Our top priorities are:

1) submitting an NDA for CVT-301 in Q2 2017;

2) submitting an MAA to the EMA for CVT-301 the end of 2017;

3) planning for commercialization and launch of CVT-301 in the U.S.; and

4) executing the ongoing tozadenant clinical program, with pivotal efficacy data expected in Q1 2018.

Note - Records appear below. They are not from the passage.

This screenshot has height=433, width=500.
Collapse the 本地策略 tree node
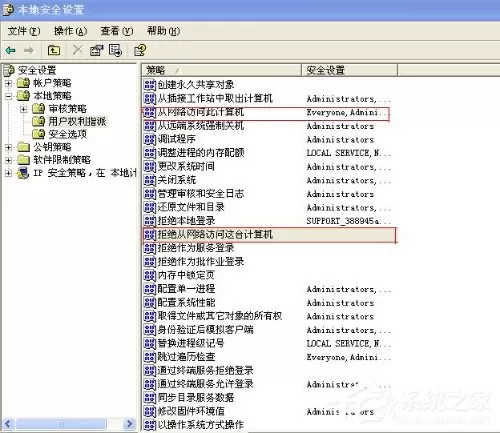9,96
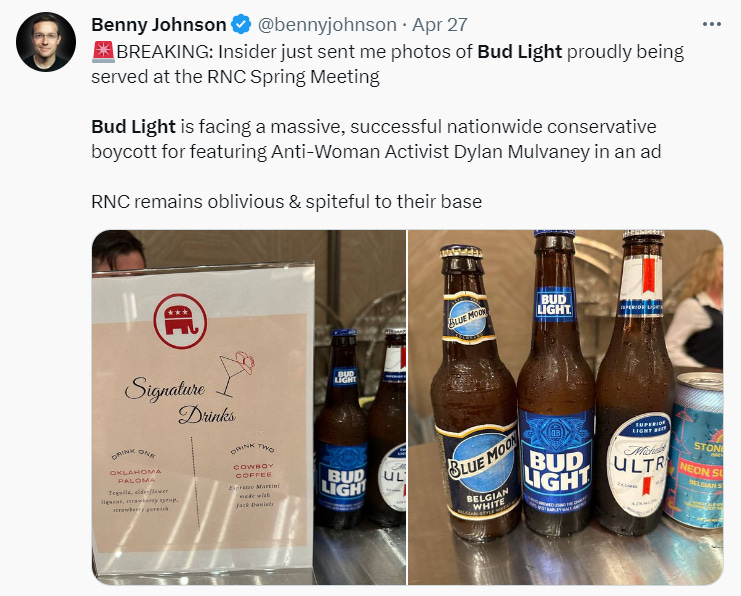Screen dimensions: 741x596
Task: Click Benny Johnson's profile avatar
Action: click(x=46, y=42)
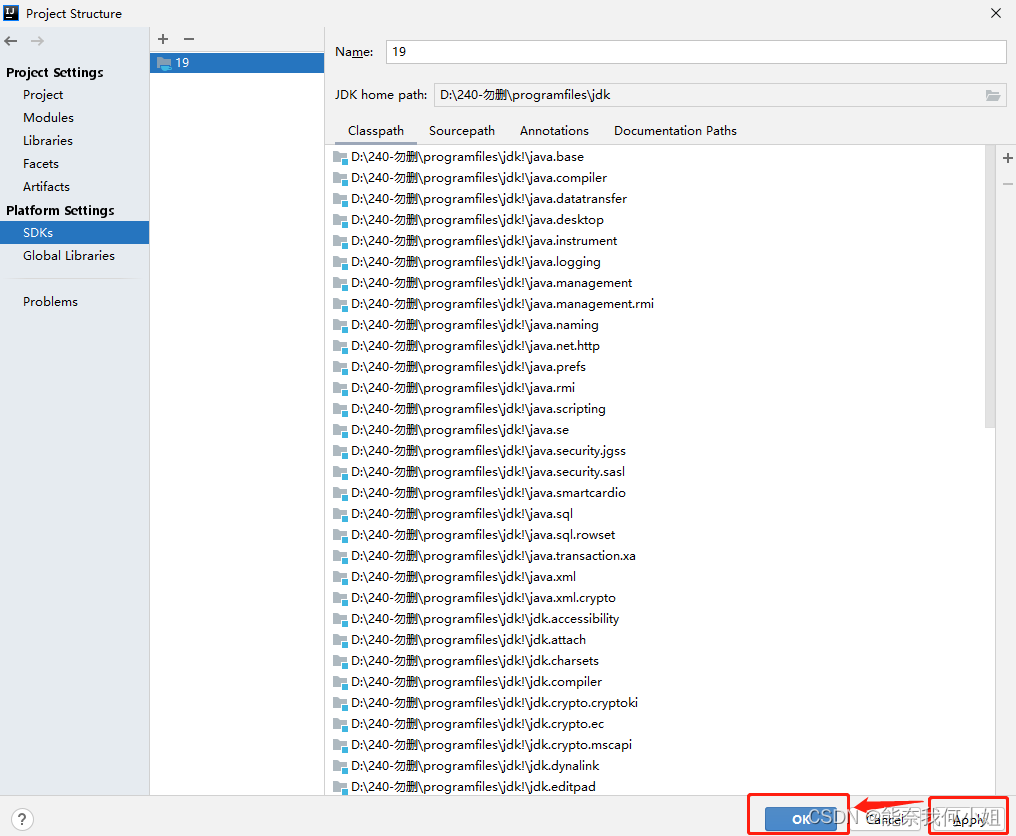
Task: Open the Annotations tab
Action: coord(553,130)
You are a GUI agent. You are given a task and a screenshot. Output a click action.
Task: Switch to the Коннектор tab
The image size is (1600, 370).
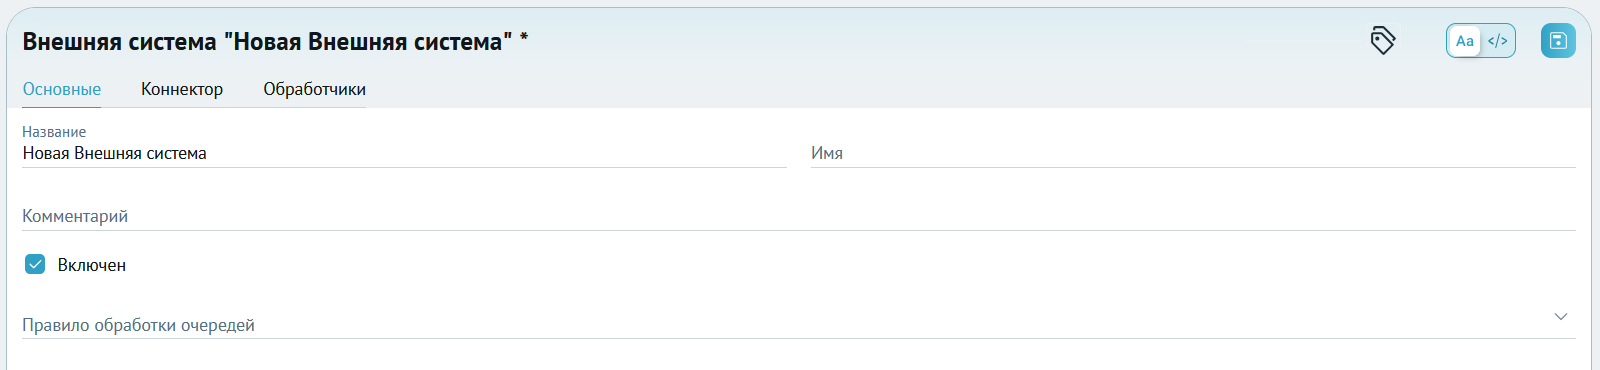(182, 89)

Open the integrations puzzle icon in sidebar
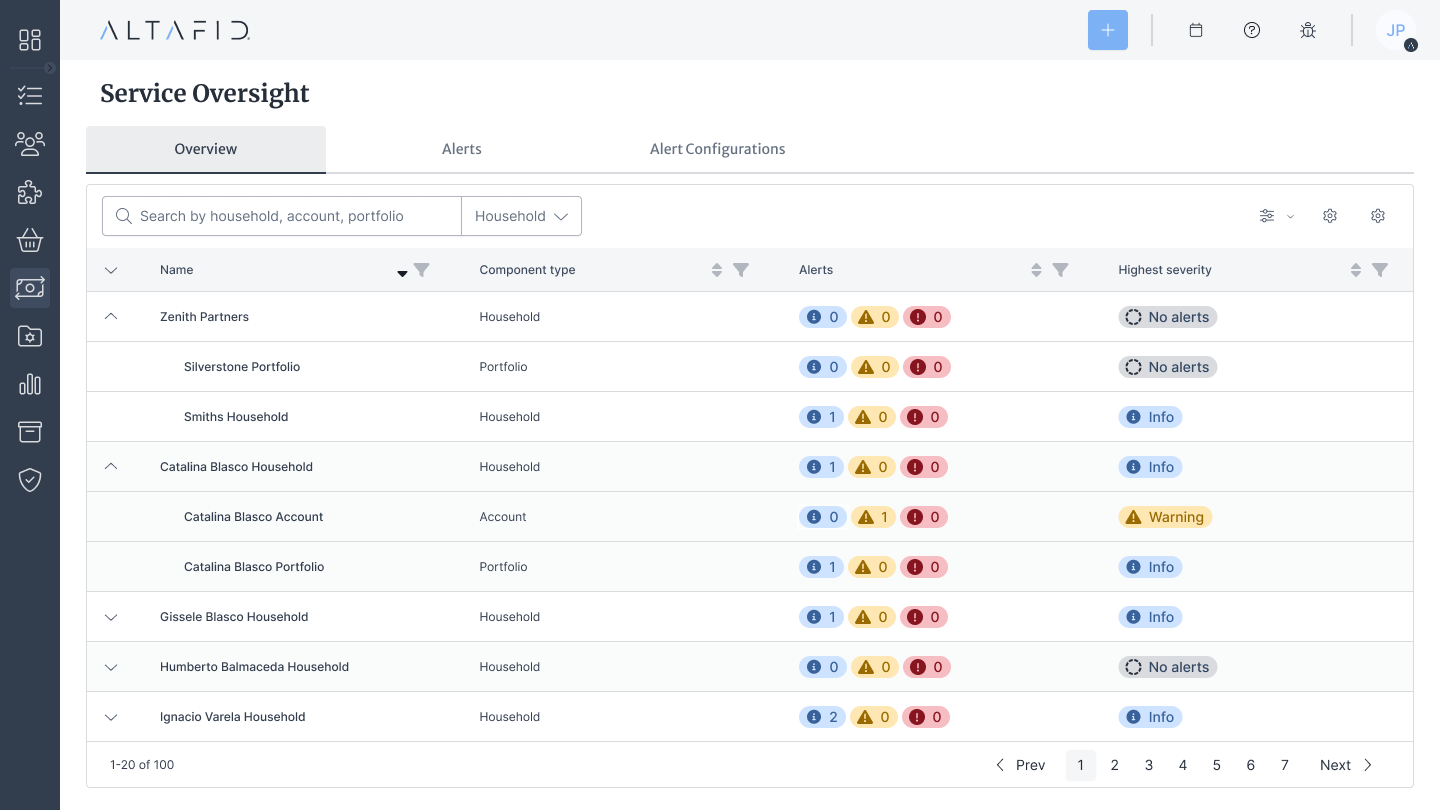30,192
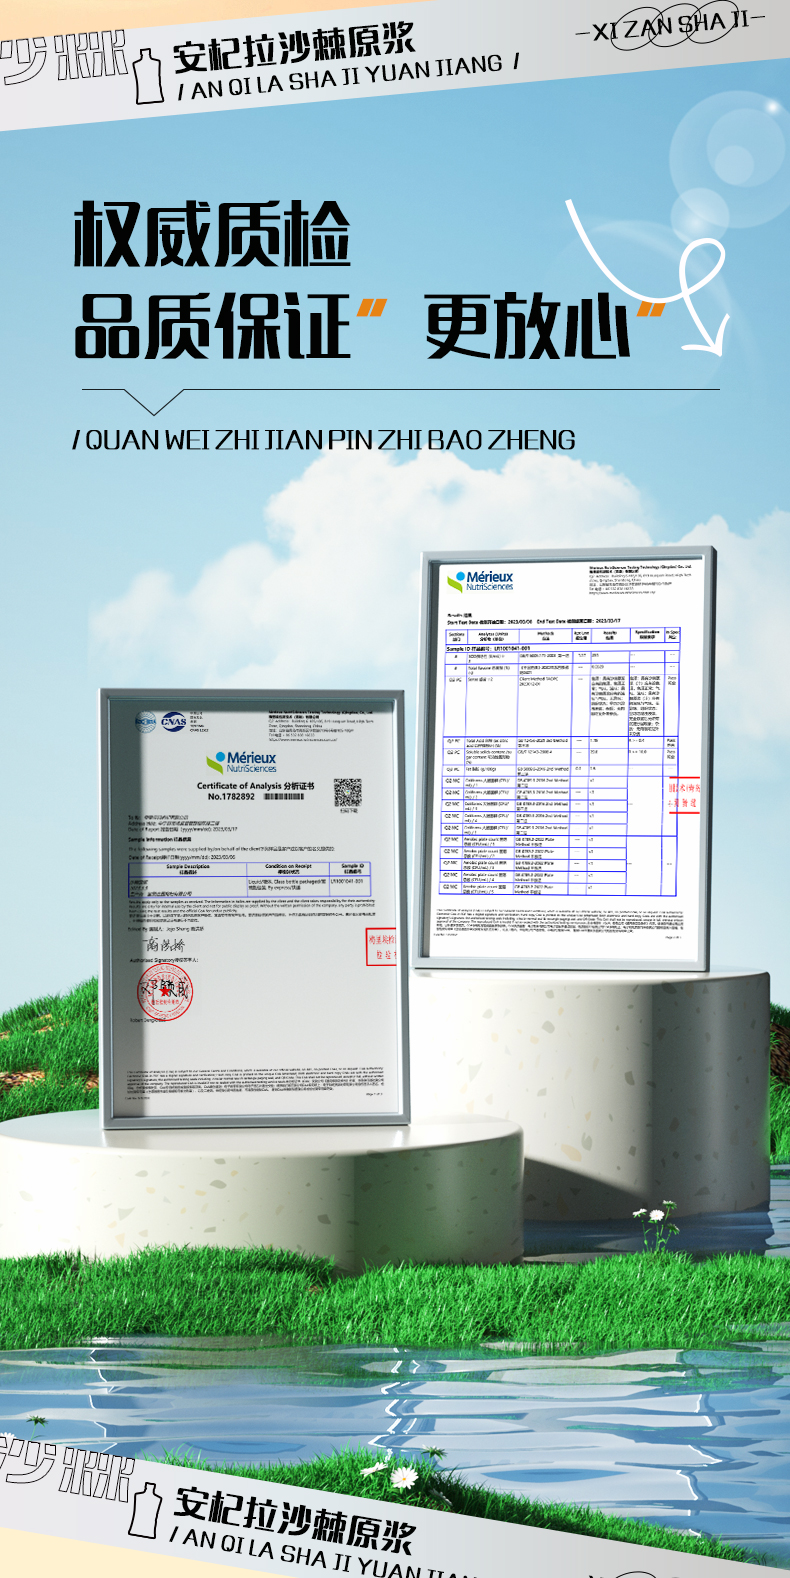Click the bottle icon in the bottom banner

(146, 1509)
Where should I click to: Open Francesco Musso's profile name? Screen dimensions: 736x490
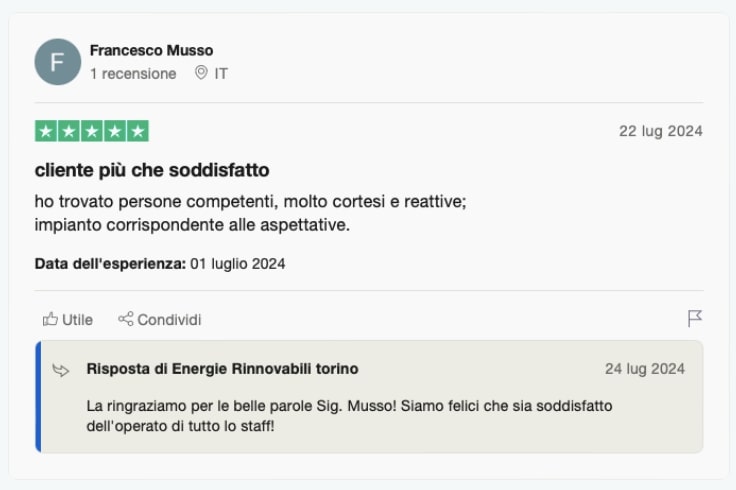pyautogui.click(x=151, y=50)
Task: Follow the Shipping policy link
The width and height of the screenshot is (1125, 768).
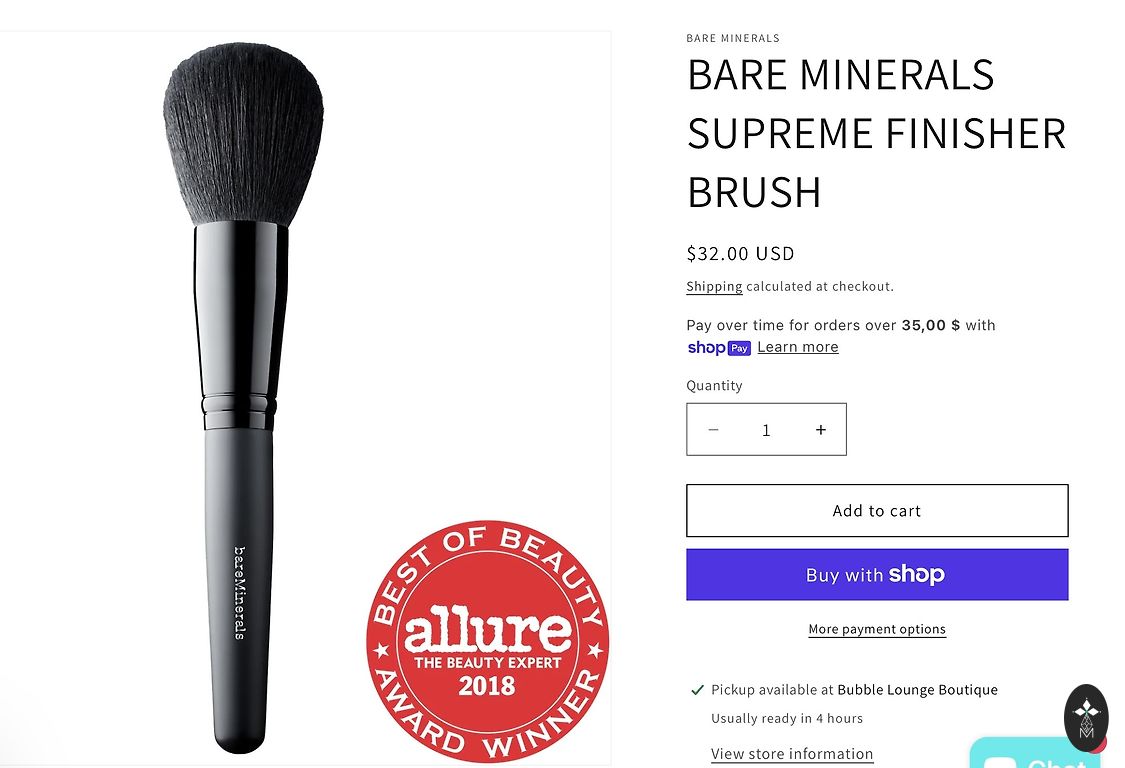Action: (714, 287)
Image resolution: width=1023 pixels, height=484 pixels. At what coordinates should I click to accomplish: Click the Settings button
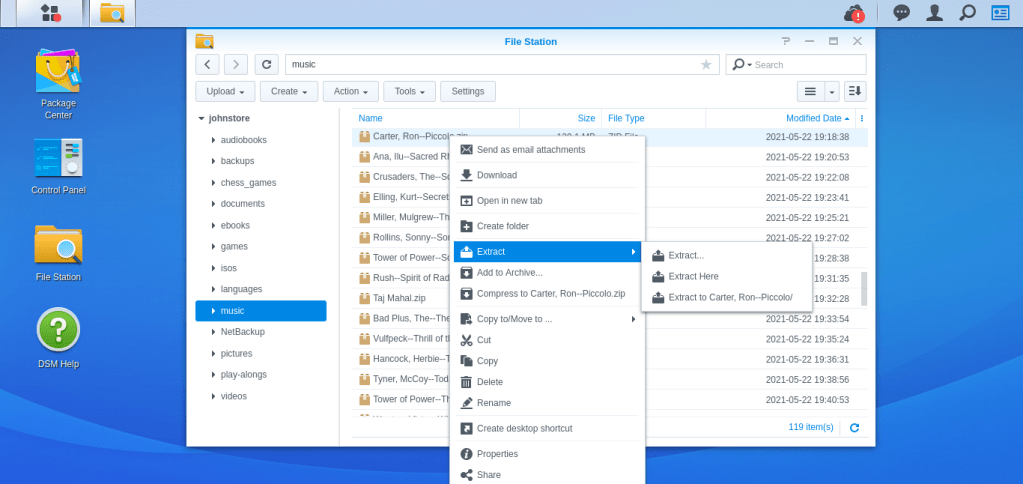467,91
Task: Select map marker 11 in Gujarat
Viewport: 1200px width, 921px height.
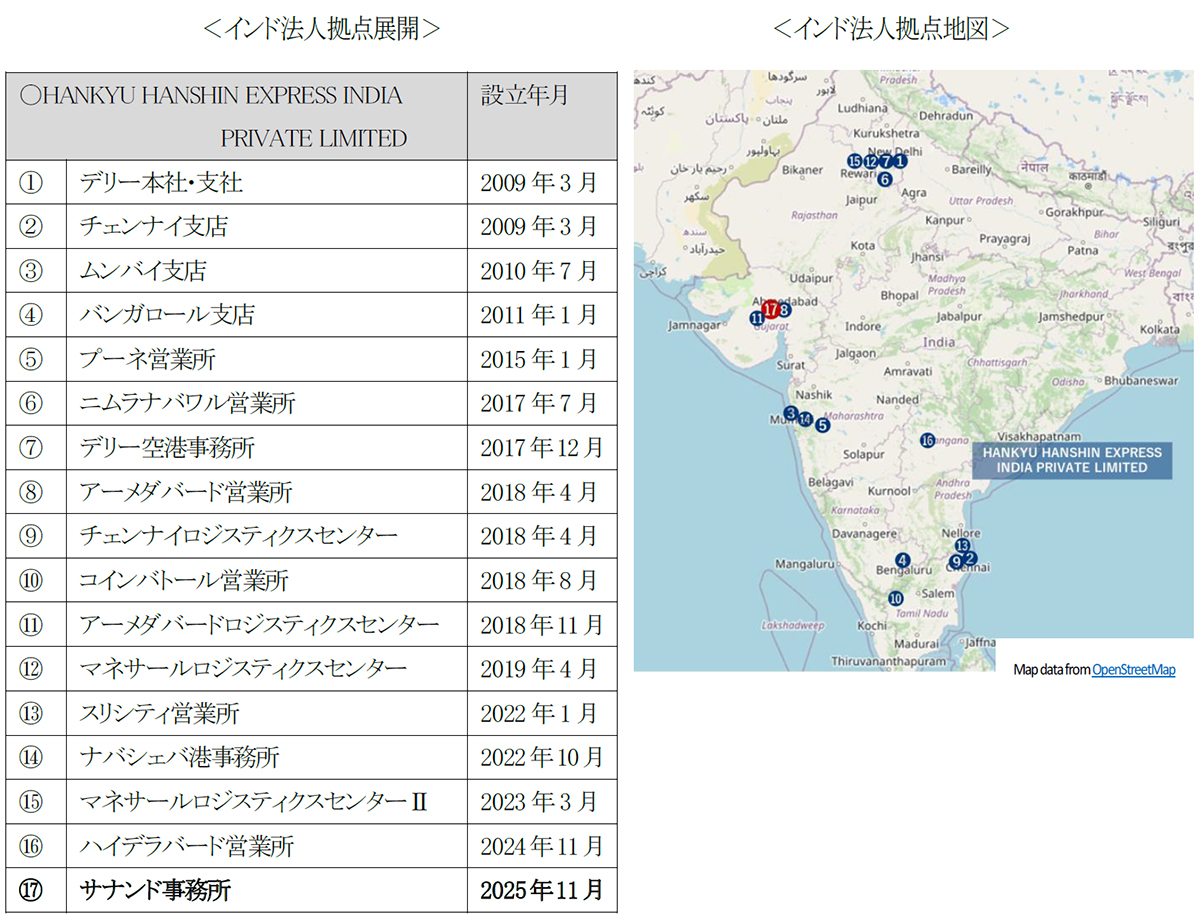Action: coord(756,319)
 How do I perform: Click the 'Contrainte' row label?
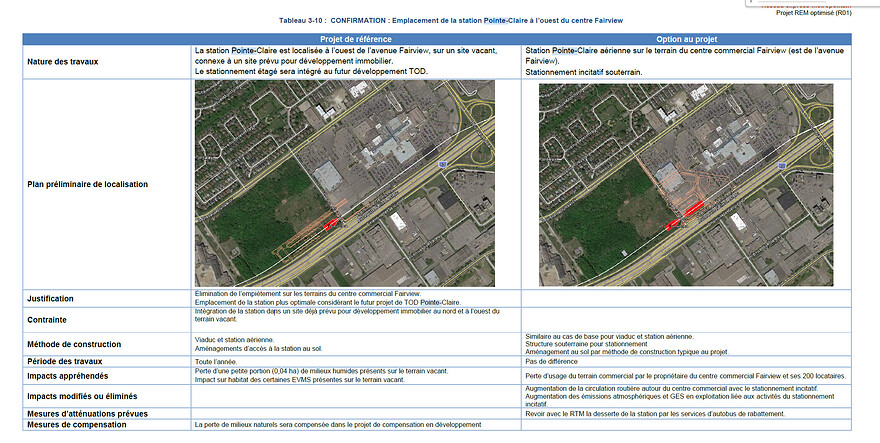(47, 320)
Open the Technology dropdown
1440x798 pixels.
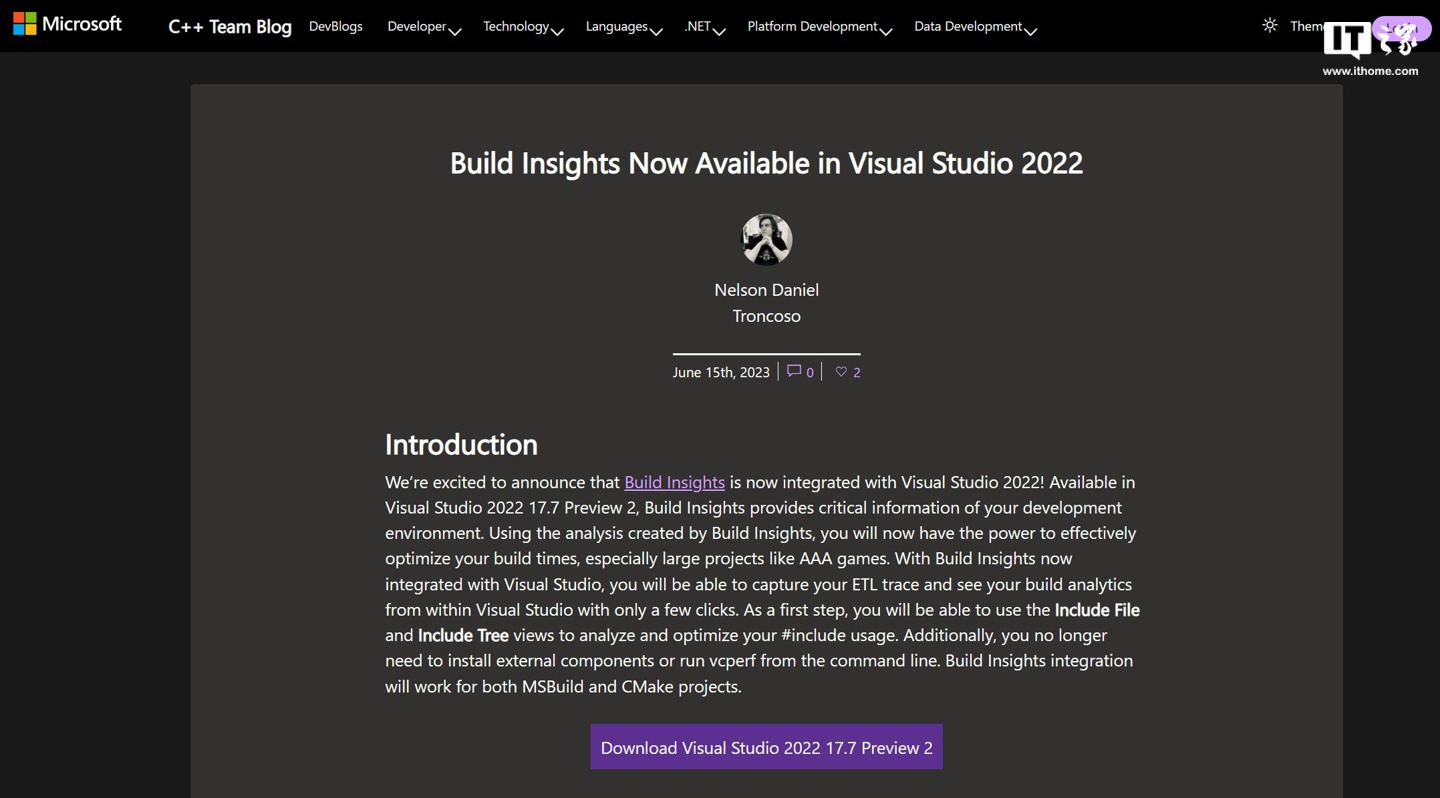[521, 26]
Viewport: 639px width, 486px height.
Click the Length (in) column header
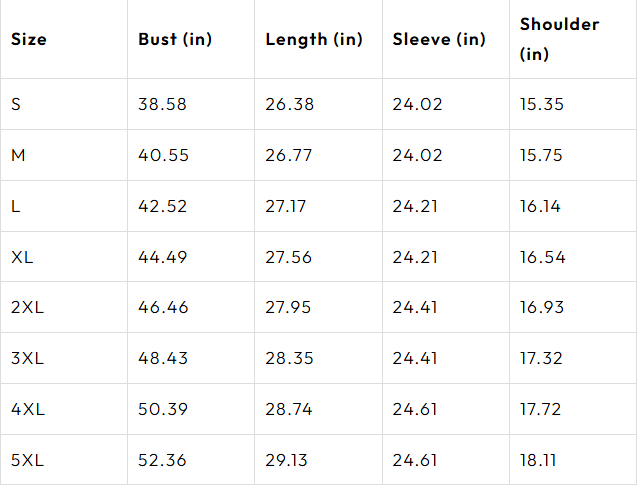tap(313, 40)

On behalf of our Management Team, Board of Directors and our associates: thank you, our shareholders, for your continued support. Our focus to deliver both promising therapies and shareholder value has only sharpened over the past few months and we look forward to sharing with you the significant opportunities that lie ahead.

Ron Cohen, M.D.
President and CEO

Acorda Business HighlightsIn 2016 and early 2017

AMPYRA

• U.S. District Court in Delaware ruled in March 2017 that four of Acorda’s patents (8,663,685, 8,440,703, 8,354,437, and 8,007,826) were invalid, while upholding a fifth patent (5,540,938) expiring July 30, 2018. Acorda is appealing the District Court decision. If this appeal is unsuccessful, AMPYRA will lose market exclusivity after July 30, 2018.
• AMPYRA net revenue was $493 million in 2016, a 13% increase over 2015. We are projecting continued growth in 2017, guiding to net sales of $535-$545 million.

CORPORATE RESTRUCTURING

• As a result of the District Court’s decision on our AMPYRA patents, we implemented a headcount reduction of approximately 20% in April 2017. We expect to realize estimated annualized cost savings of approximately $21 million beginning in the second quarter of 2017.
• In addition, R&D and SG&A expenses will be reduced. Further details will be provided in our Q1 investor update.

BUSINESS DEVELOPMENT

• We completed the acquisition of Biotie Therapies, which included global rights to two clinical-stage Parkinson’s disease programs. Tozadenant, a selective adenosine A2a antagonist, is being developed to reduce daily average OFF time in people with Parkinson’s.

CLINICAL DEVELOPMENT

• Received Phase 3 data for CVT-301. Based on positive efficacy data announced in February 2017, coupled with data from two long-term safety studies, we are planning to file an NDA for CVT-301 by the end of Q2 2017. Pending FDA review and approval, we are planning for a potential commercial launch of this product in 2018.
• CVT-427, an inhaled formulation of zolmitriptan for acute migraine, showed favorable results in a pharmacokinetic Phase I study. Some asthmatic subjects showed evidence of acute, reversible bronchoconstriction in a subsequent special population study, which we are evaluating.
• Discontinued two late-stage clinical programs. Results from clinical trials of PLUMIAZ for cluster seizures in epilepsy and dalfampridine-SR for treatment of post-stroke walking difficulties did not show the pharmacokinetic profile and sufficient efficacy needed to advance these programs.
• Exploring partnerships for early stage programs:
  • SYN120, a 5-HT6/2A dual antagonist, is being studied in a Phase 2 clinical trial in Parkinson’s disease-related dementia. We expect this study to be completed in the first half of 2018.
  • rHIgM22 is currently in a Phase 1 clinical trial for remyelination in multiple sclerosis, which we expect to complete in the second half of 2017.
  • Cimaglermin alfa for the treatment of heart failure was put on clinical hold following a safety report of hepatotoxicity in our second Phase 1 clinical trial..

MANUFACTURING

• Converted Acorda’s Chelsea location to a dedicated manufacturing site in preparation for potential regulatory approval of CVT-301. Non-manufacturing activities were moved out of the Chelsea facility to minimize GMP compliance risks and support launch readiness. Non-301 activities were moved to a small satellite lab space located in Waltham, MA.
• Manufacturing scale up continuing: 2016 marked the shift to 24/7 manufacturing capabilities for CVT-301.